We would visit the town for ice cream, and drive to the heath in the summer with my grandparents and their dog. I thought the landscape here sparse and uncommmunicative, even in summer, when the air was full of the scent of heather and butterfies flickered between the wiry plants. The remains of the monestary appealed to me, however, and the constantly changing paths along the clifftop made every trip an adventure.
Dunwich has a long and curious history. Some argue that it was the capital of The Kingdom of East Angles during the Anglo-Saxon period, though that’s not certain. What is certain, however, is that much of the town was swept away during storms in the late 1200’s. Before the town fell to coastal erosion, it was said to have a large port and a sizable economy. It’s now a shell of it’s former self, but the remains of buildings can still be found along the coast, in various states of disrepair.

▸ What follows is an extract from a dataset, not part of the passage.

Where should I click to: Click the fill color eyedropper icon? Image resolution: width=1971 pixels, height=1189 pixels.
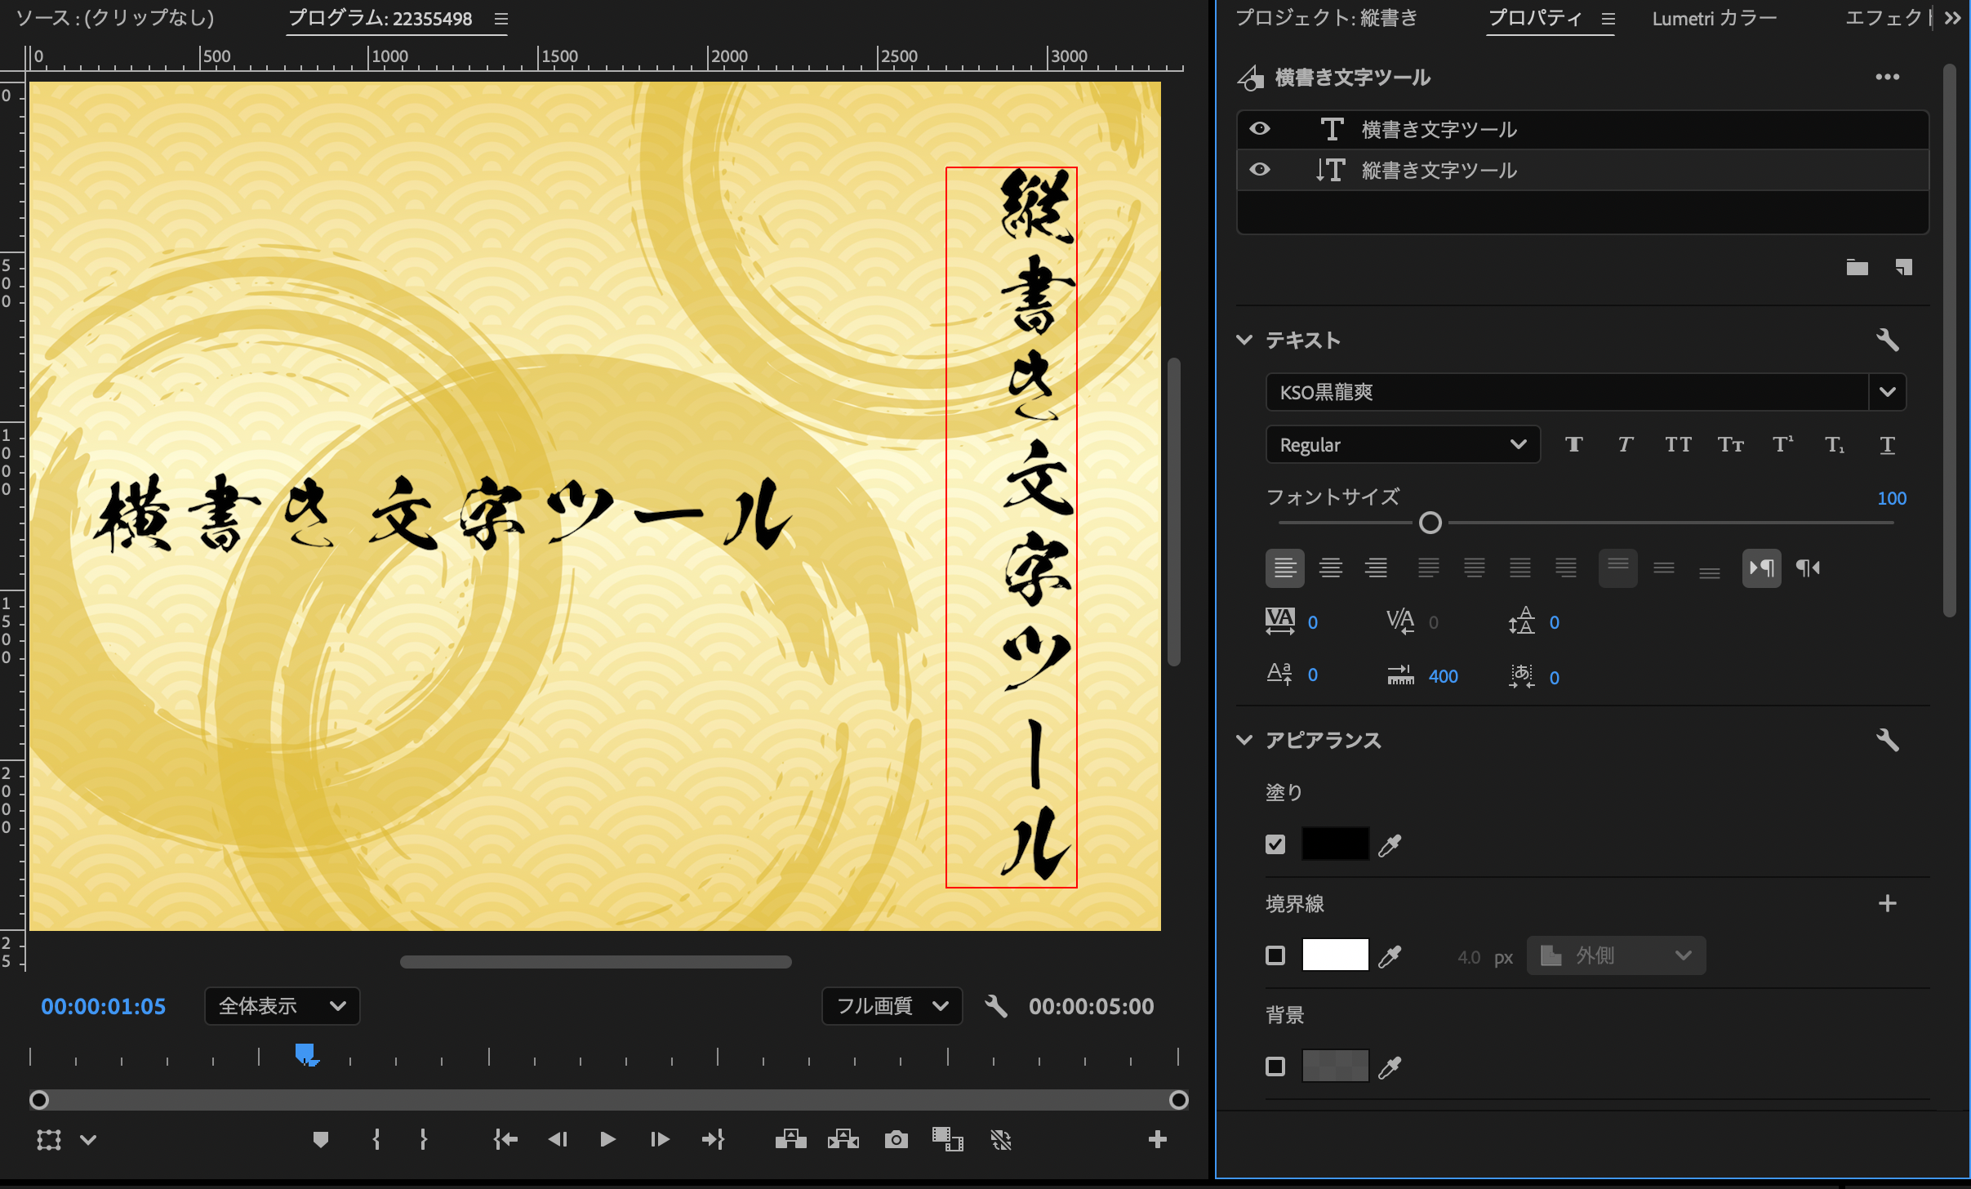coord(1390,845)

Some say that the Dunwich of Lovecraft’s, ‘The Dunwich Terror’ is also modelled on the town – though whether it’s modelled on more than just name I’m unsure. The boggy nature of the setting in ‘The Dunwich Terror’ reminds me of the area surrounding Dunwich – Walberswick – which is only a stones throw away, and is so boggy that the only way to explore it is via an extensive network of boardwalks and bridges. There’s also the dark heat of Dunwich tale, which Lovecraft would have adored if he hadn’t knowledge of it previously. As told by Wikipedia:
‘The legend tells of how Eva, a Dunwich maiden due to be married to the son of a local landowner, fell instead for a good-looking local cad, who had his way with her and then deserted her, running off to sea. After waiting in vain for her lost love to return, she cut out her heart and hurled it into the sea. However, according to the legend, she was unable to die, and still haunts the area, particularly around the (constantly shifting) beach, where the land meets the sea. The heart itself, believed to be similar in appearance to a wooden heart, is believed to wash up occasionally, and bring great misfortune onto anyone who picks it up and keeps it.’
So it was lovely going back again, to see the places I had so enjoyed as a kid. More of the forest had been levelled, yet so much of it remained familiar – the two bridges over the slow running stream, the boggy land just off from the footpath, the house hidden deep in the woods. Hopefully it’ll still be there when I go back next!